**** RECORDS FOR THIS TASK

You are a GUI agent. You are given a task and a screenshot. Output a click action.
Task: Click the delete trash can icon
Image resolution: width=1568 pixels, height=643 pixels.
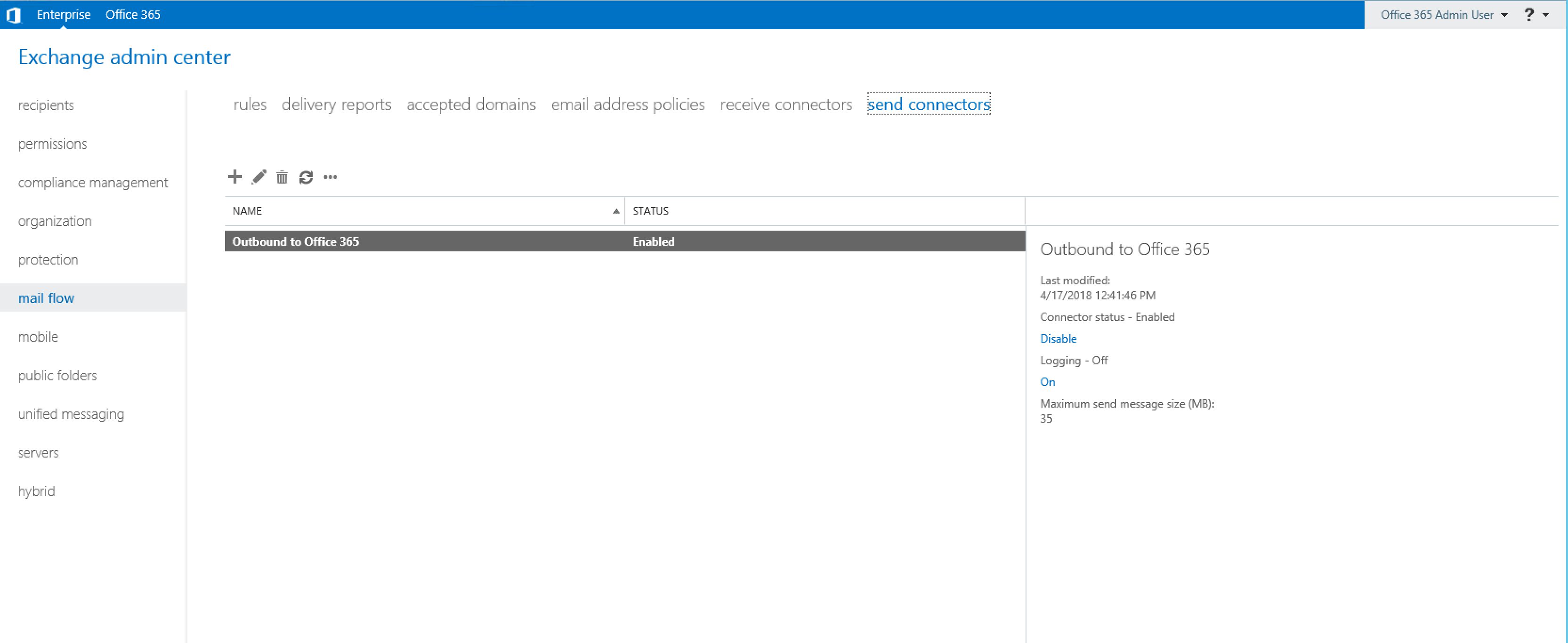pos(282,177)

********
**** RECORDS FOR THIS TASK

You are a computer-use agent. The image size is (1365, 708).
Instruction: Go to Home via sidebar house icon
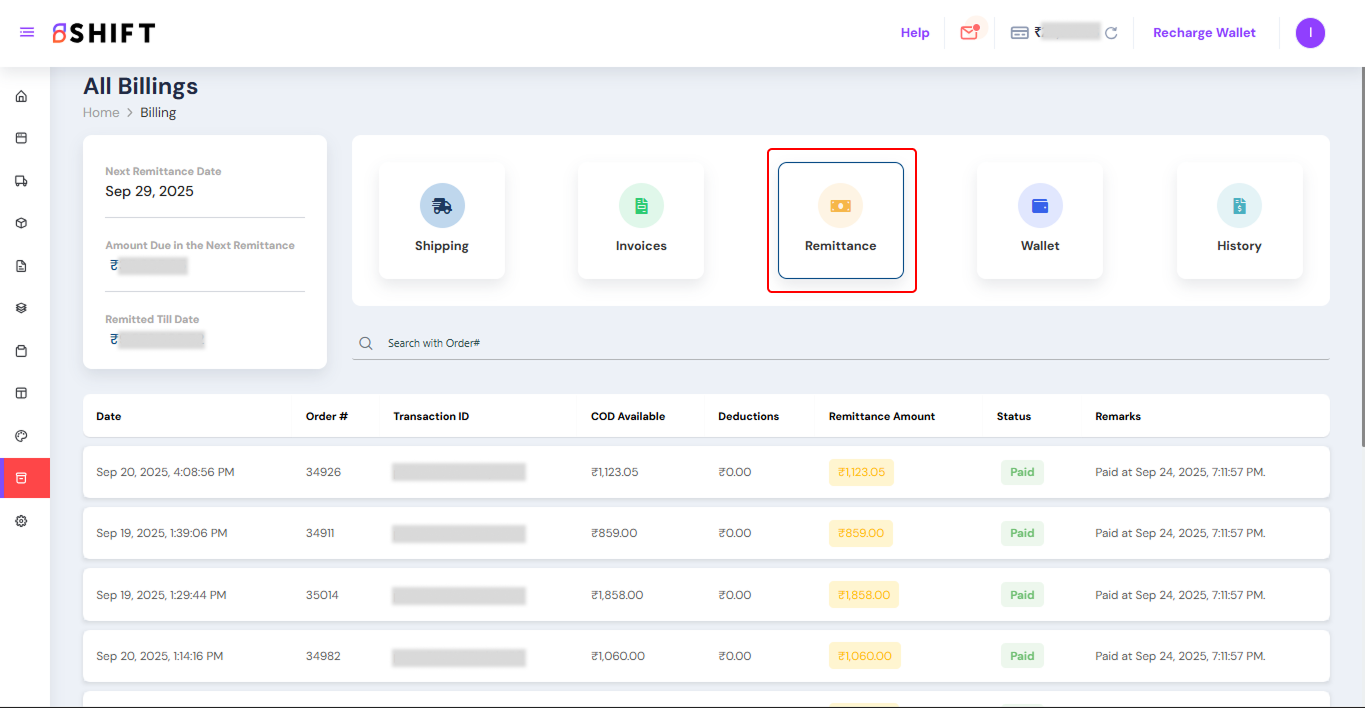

********
**** RECORDS FOR THIS TASK

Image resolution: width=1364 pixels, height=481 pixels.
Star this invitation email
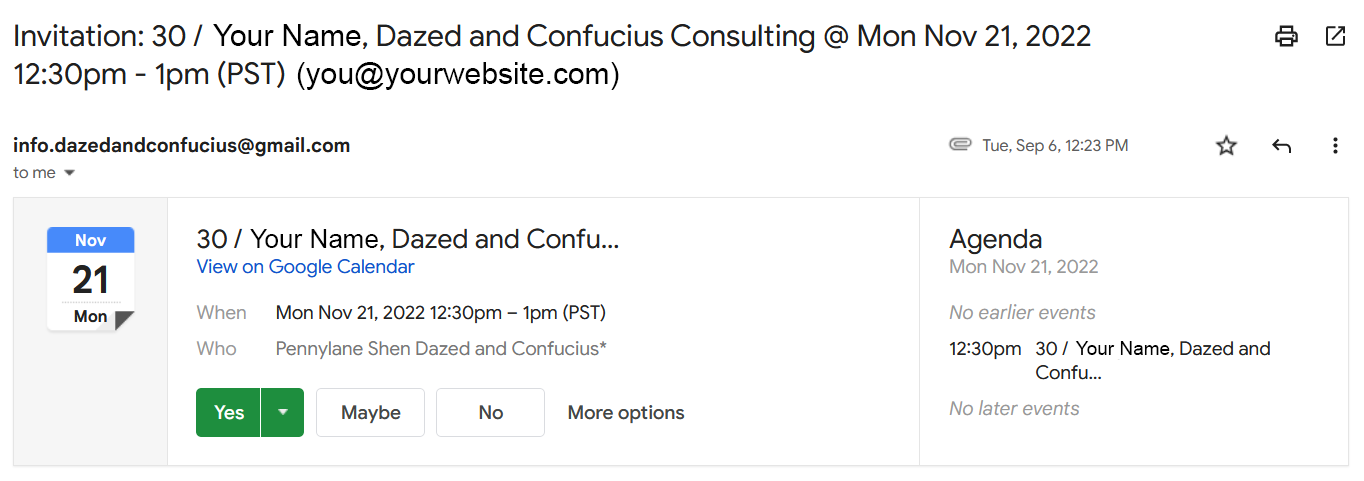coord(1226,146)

********

EXERCISE GOAL:
Format the listing from the line containing "You are a computer-use" through the line containing "Instruction: Go to" as a Markdown table with columns Position and Text, leaving out any blank lines.

IN RESPONSE:
| Position | Text |
|---|---|
| 1 | You are a computer-use agent. The image size is (1365, 708). |
| 2 | Instruction: Go to Home via sidebar house icon |